Spider silk made by photosynthetic bacteria
Spiders produce amazingly strong and lightweight threads called draglines that are made from silk proteins. Although they can be used to manufacture a number of useful materials, getting enough of the protein is difficult because only a small amount can be produced by each tiny spider. In a new study published in Communications Biology, a research team led by Keiji Numata at the RIKEN Center for Sustainable Resource Science (CSRS) reported that they succeeded in producing the spider silk using photosynthetic bacteria. This study could open a new era in which photosynthetic bio-factories stably output the bulk of spider silk.
In addition to being tough and lightweight, silks derived from arthropod species are biodegradable and biocompatible. In particular, spider silk is ultra-lightweight and is as tough as steel. "Spider silk has the potential to be used in the manufacture of high-performance and durable materials such as tear-resistant clothing, automobile parts, and aerospace components," explains Choon Pin Foong, who conducted this study. "Its biocompatibility makes it safe for use in biomedical applications such as drug delivery systems, implant devices, and scaffolds for tissue engineering." Because only a trace amount can be obtained from one spider, and because breeding large numbers of spiders is difficult, attempts have been made to produce artificial spider silk in a variety of species.
The CSRS team focused on the marine photosynthetic bacterium Rhodovulum sulfidophilum. This bacterium is ideal for establishing a sustainable bio-factory because it grows in seawater, requires carbon dioxide and nitrogen in the atmosphere, and uses solar energy, all of which are abundant and inexhaustible.

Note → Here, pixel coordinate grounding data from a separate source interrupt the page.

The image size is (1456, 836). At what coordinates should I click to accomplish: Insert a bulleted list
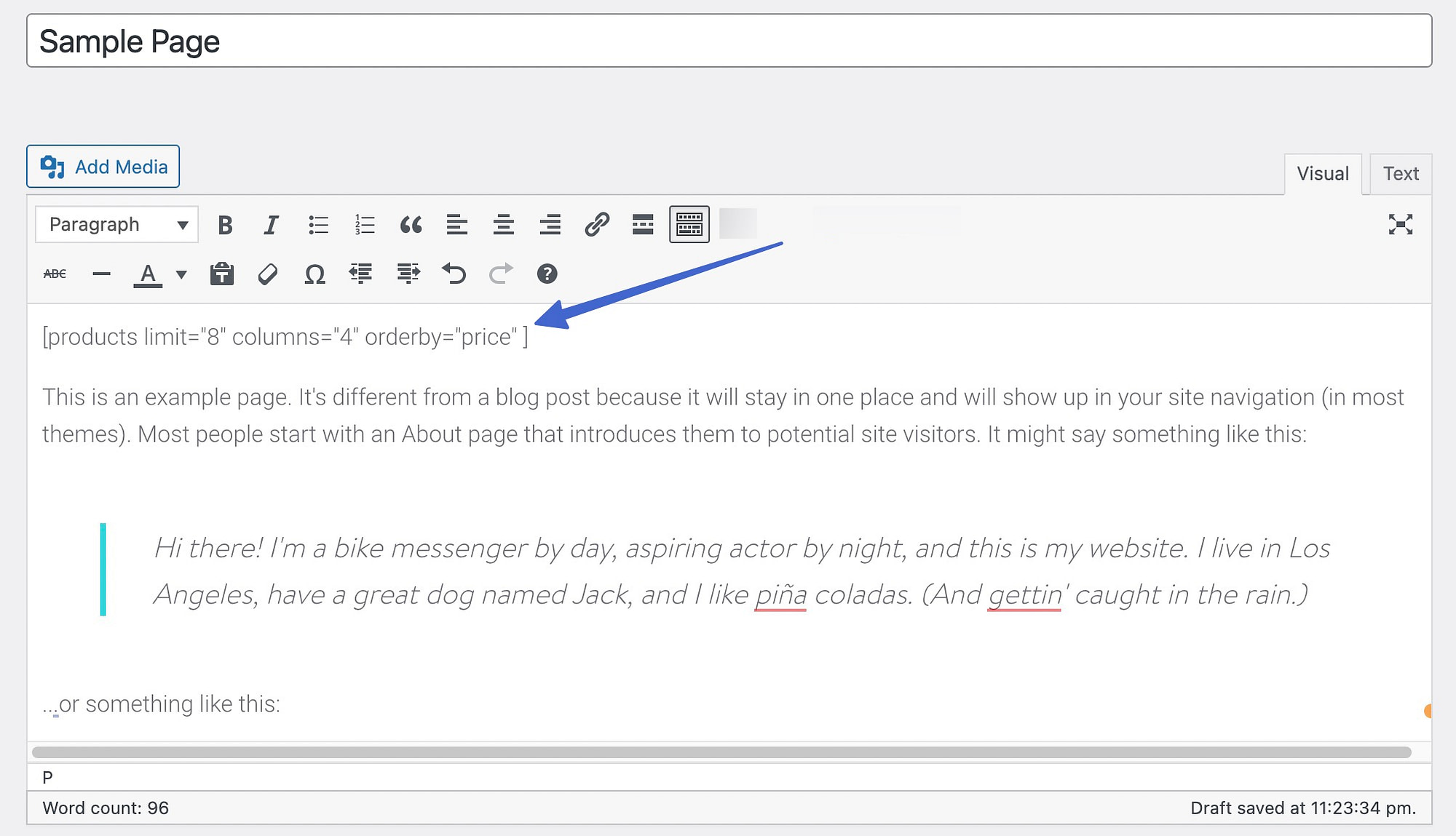(318, 224)
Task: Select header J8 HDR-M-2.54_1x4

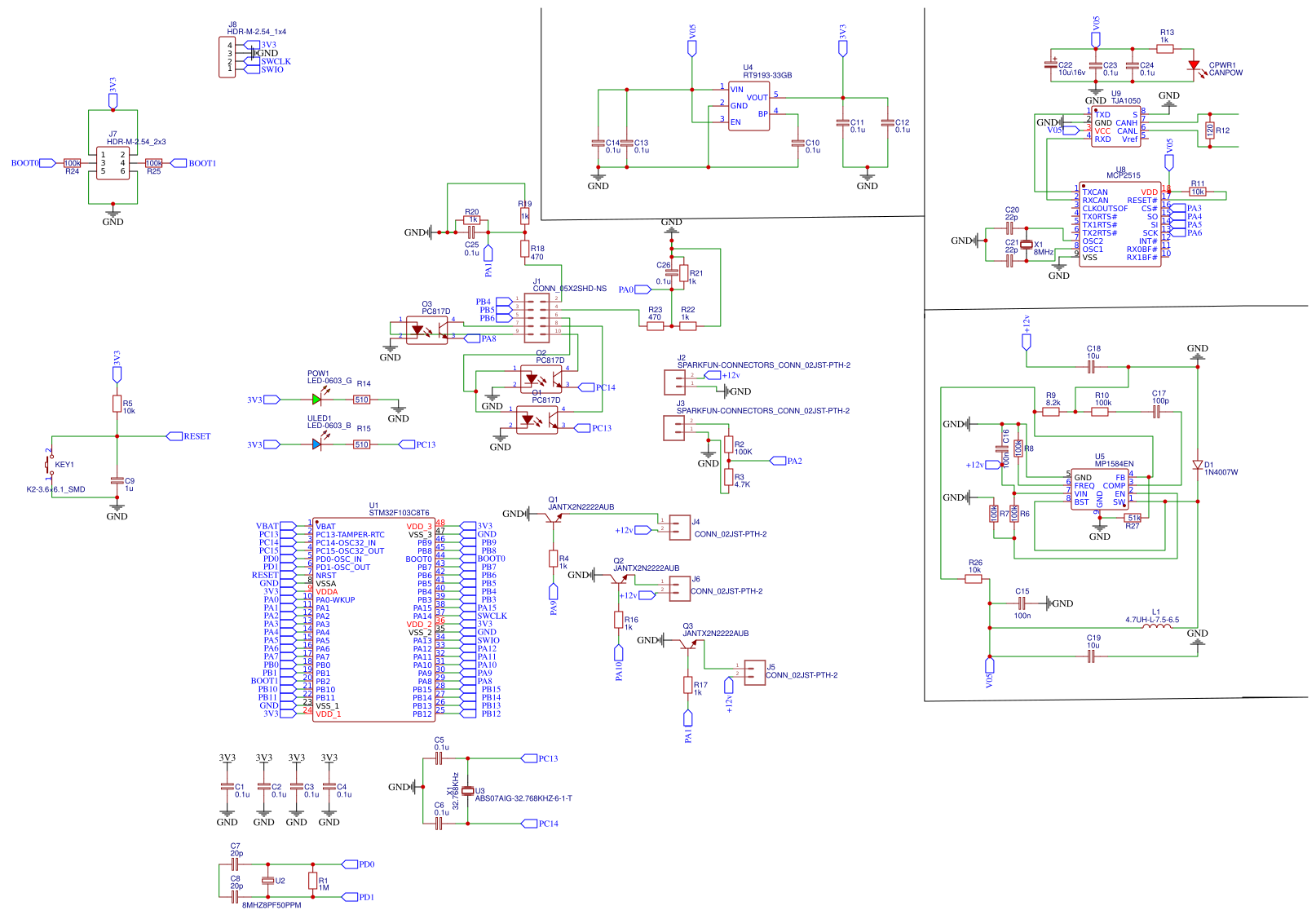Action: click(227, 57)
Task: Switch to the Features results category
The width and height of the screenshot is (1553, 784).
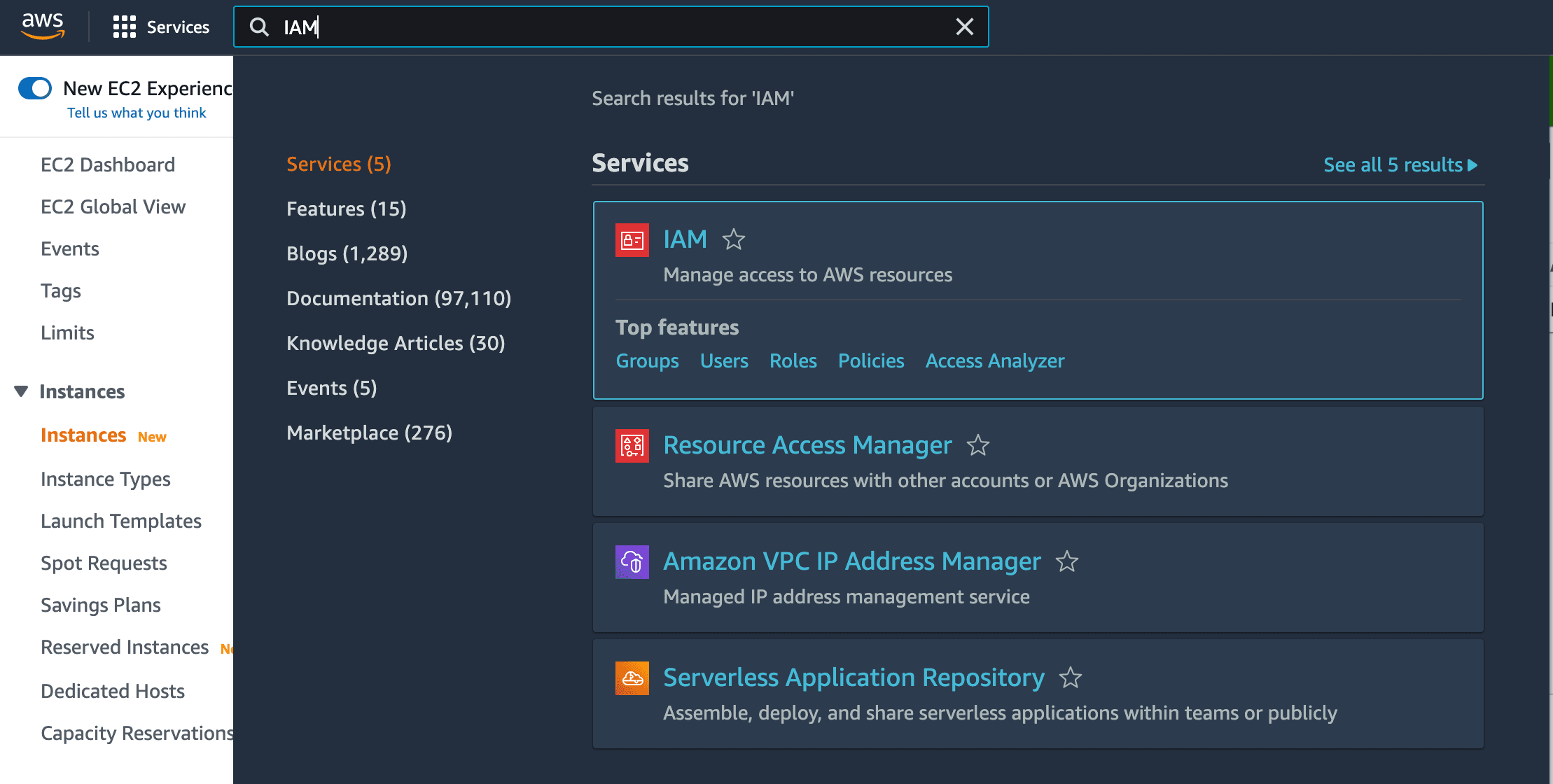Action: (346, 208)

The researchers genetically engineered the bacterium to produce MaSp1 protein, the main component of the Nephila spider dragline which is thought to play an important role in the strength of the spider silk. Optimization of the gene sequence that they inserted into the bacterium's genome was able to maximize the amount of silk that could be produced. They also found that a simple recipe—artificial seawater, bicarbonate salt, nitrogen gas, yeast extract, and irradiation with near-infrared light—allows R. sulfidophilum to grow well and produce the silk protein efficiently. Further observations confirmed that the surface and internal structures of the fibers produced in the bacteria were very similar to those produced naturally by spiders.
"Our current study shows the initial proof of concept for producing spider silk in photosynthetic bacteria. We are now working to mass produce spider-silk dragline proteins at higher molecular weights in our photosynthetic system," Numata says. "The photosynthetic microbial cell factories, which produce bio-based and bio-degradable materials via a carbon neutral bioprocess, could help us in accomplishing some of the Sustainable Development Goals (SDGs) adopted by the United Nations such as Goal No. 12, Responsible Production and Consumption, and Goal No. 13, Climate Action. Our results will help provide feasible solutions for energy, water and food crises, solid waste problems, and global warming."